Falo nisto, porque quero realçar o quão errado foi esta abordagem ao emagrecimento.
Errado porque, como já referi, o meu corpo estava em constante défice e além disso, e muito importante, o psicológico ficou muito afectado.
Afectado porque estava a ser tão rígida comigo, com o que podia e não podia comer, com o constante controlo do que ingeria, cada grama ingerido era inserido no MyFitnessPal para saber quantas calorias já tinha comido. Isto dá cabo da cabeça a qualquer um. Comecei por ter episódios de compulsão alimentar e depois sentia-me super mal porque ter comido, fosse o que fosse.

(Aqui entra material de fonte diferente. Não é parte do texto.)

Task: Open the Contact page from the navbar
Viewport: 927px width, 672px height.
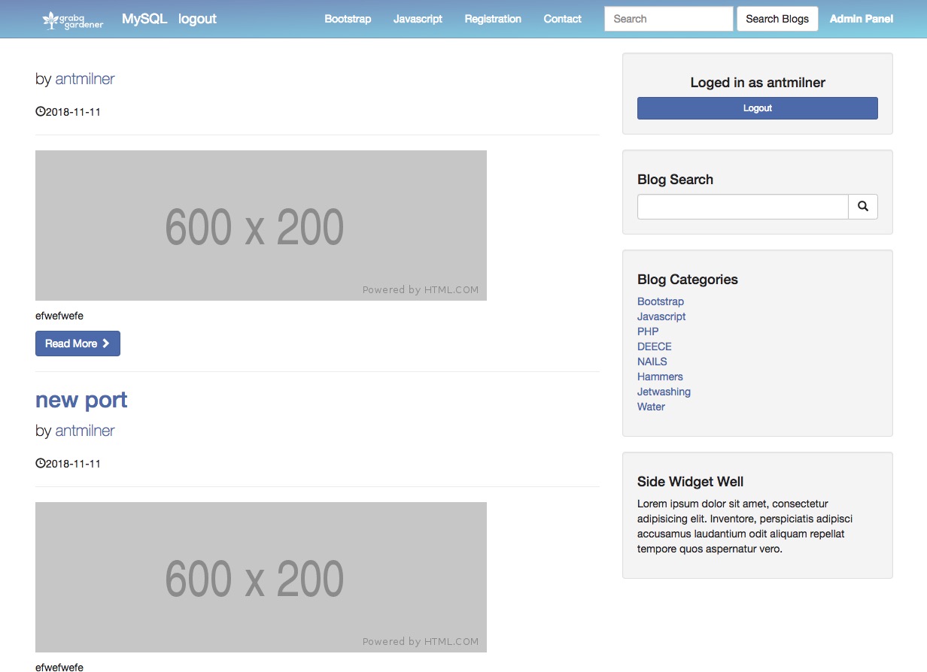Action: (562, 19)
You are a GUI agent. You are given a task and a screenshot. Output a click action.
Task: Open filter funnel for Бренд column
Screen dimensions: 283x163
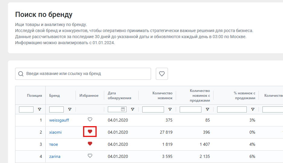point(70,109)
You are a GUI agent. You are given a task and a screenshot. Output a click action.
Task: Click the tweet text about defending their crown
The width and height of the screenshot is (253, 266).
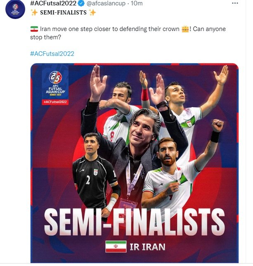coord(128,33)
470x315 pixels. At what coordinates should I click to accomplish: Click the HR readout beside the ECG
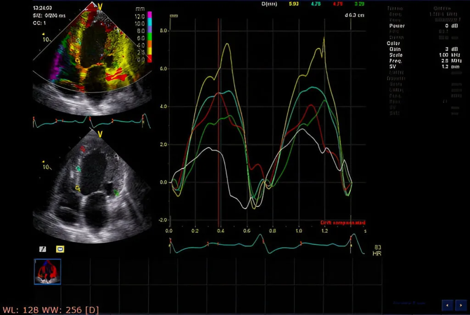378,250
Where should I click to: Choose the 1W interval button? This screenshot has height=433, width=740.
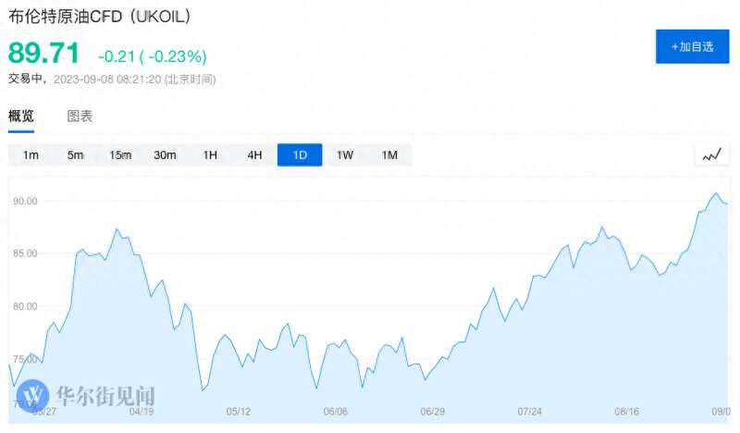344,155
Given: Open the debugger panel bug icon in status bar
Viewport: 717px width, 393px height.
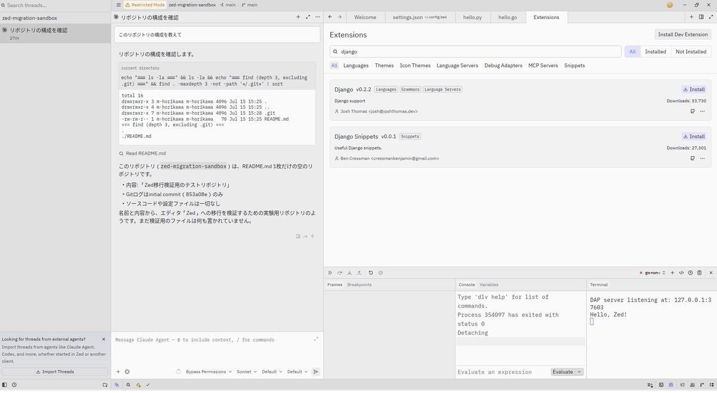Looking at the screenshot, I should [671, 385].
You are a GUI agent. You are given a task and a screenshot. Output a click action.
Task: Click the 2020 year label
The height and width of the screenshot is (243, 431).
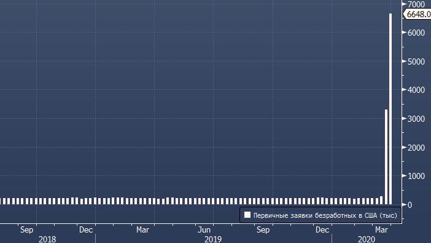tap(367, 239)
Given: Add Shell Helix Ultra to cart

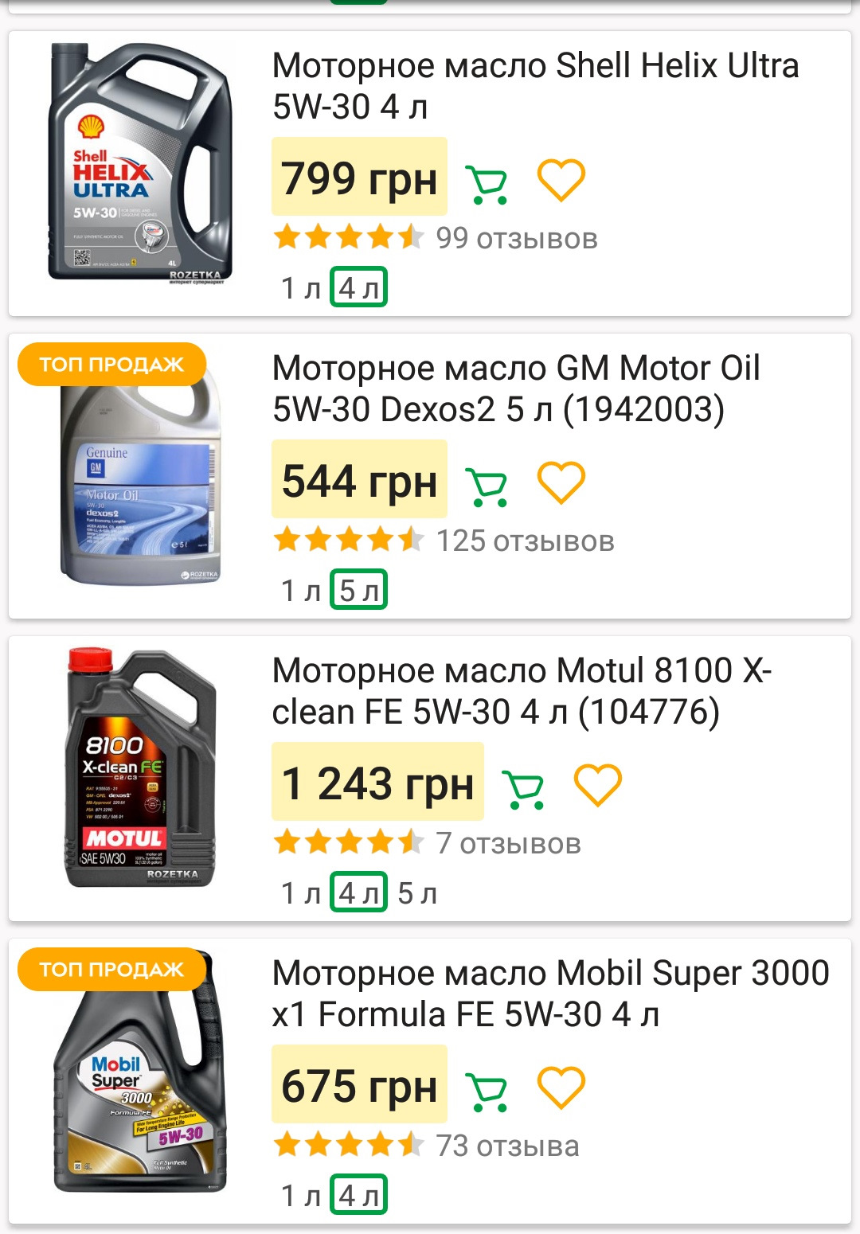Looking at the screenshot, I should 486,184.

Com ajuda de várias conversas com outras pessoas que passaram/passam pelo mesmo que eu, acabei por perceber que não podia nem queria viver a minha vida toda assim. Porque simplesmente, ninguém merece. Nem eu merecia, nem a minha família nem os meus amigos. A minha família e os meus amigos, preocupados, não sabiam já como ajudar-me.
Então, no início deste ano lectivo, quando vim viver para Cascais, pela primeira vez em 3 anos, ia deixar de ser eu a fazer a minha comida, o que acabaria por tornar impossível pesar e controlar tudo o que comia, porque não sabia como tinha sido cozinhado, porque podiam ser várias coisas misturadas, então simplesmente, não era rigoroso.
Então, simplesmente, eu tive (com muita dificuldade) de aceitar que já tinha conseguido perder o peso que queria, que comia comida saudável e que por essas razões, não precisava de ser TÃO obstinada em relação à comida.
Desde essa altura e até agora o meu objectivo é voltar a ter uma relação saudável com a comida. Agora que penso em tudo, é realmente o mais importante. Comer é algo natural, precisamos de comer para viver, o que comemos não deve ser o centro do nosso pensamento.
Hoje em dia, ainda estou a reconciliar-me por completo com a comida, mas garanto que voltei a ser feliz a comer, já não é uma constante tortura.
Nesta última fase, adoptei uma nova dieta que acabou por me ajudar muito e até influenciar o meu estilo de vida. Mas sobre essa dieta, falo noutro post, sim?